▸ **INSTRUCTIONS FOR THE TASK**: Copy out the entries below exactly as they stand, but only from the line containing "597x627 pixels. At" through the line containing "Click the password input field".
(DATA FOR THIS TASK)
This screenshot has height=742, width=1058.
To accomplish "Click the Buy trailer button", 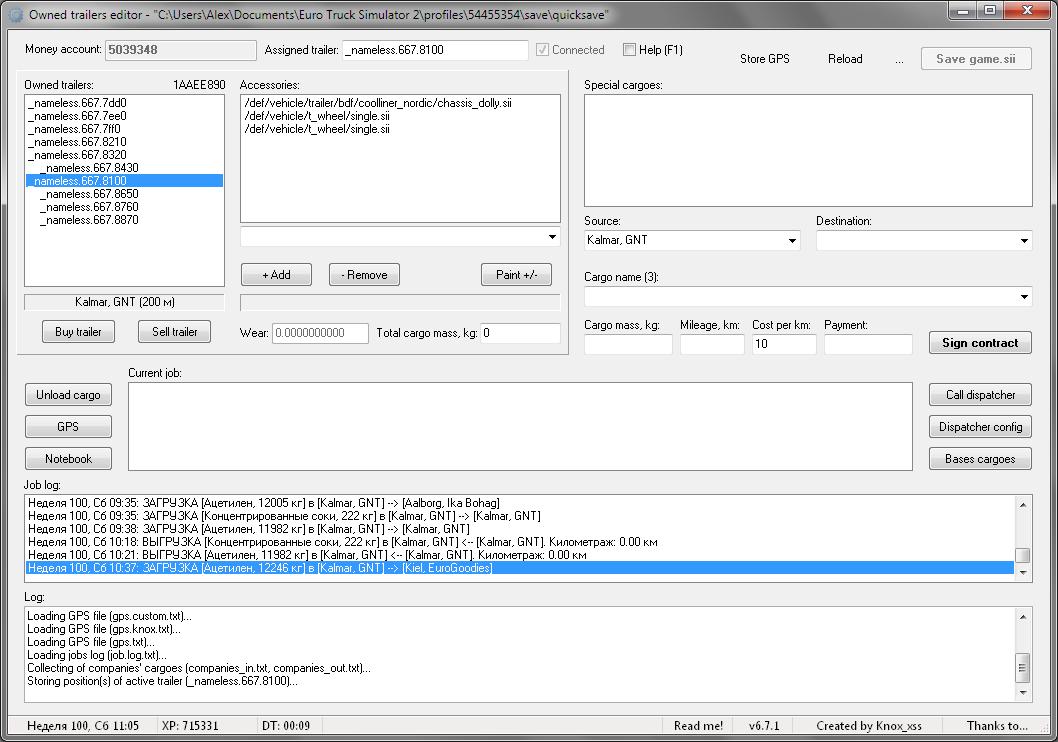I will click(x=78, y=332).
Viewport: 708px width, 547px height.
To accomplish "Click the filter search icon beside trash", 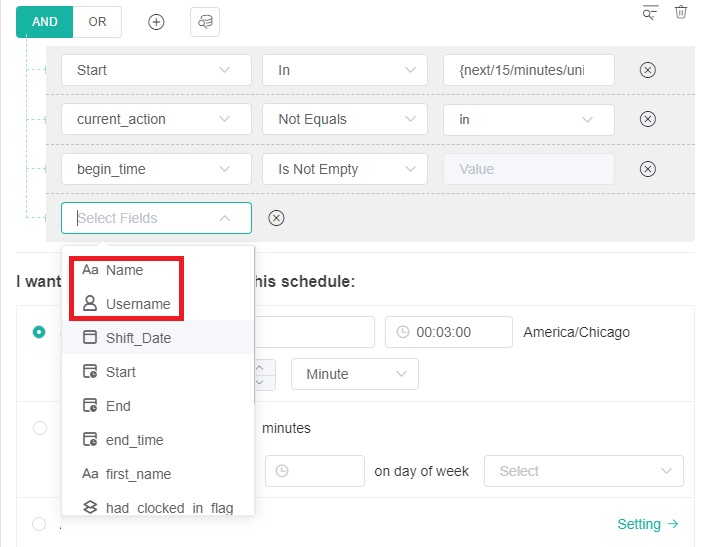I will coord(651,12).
(End DATA FOR THIS TASK)
(DATA FOR THIS TASK)
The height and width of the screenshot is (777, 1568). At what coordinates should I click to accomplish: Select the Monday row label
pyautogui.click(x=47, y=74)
(End DATA FOR THIS TASK)
(DATA FOR THIS TASK)
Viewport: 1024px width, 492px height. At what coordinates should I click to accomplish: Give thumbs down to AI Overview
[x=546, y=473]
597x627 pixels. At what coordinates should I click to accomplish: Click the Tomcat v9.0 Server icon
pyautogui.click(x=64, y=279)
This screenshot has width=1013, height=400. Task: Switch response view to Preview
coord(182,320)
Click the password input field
(End DATA FOR THIS TASK)
▸ **SOLUTION TO THE PROBLEM**:
597x627 pixels. At what coordinates should I click to accomplish: Click the Tomcat v9.0 Server icon
pyautogui.click(x=64, y=279)
This screenshot has width=1013, height=400. Task: Switch response view to Preview
coord(182,320)
Click the password input field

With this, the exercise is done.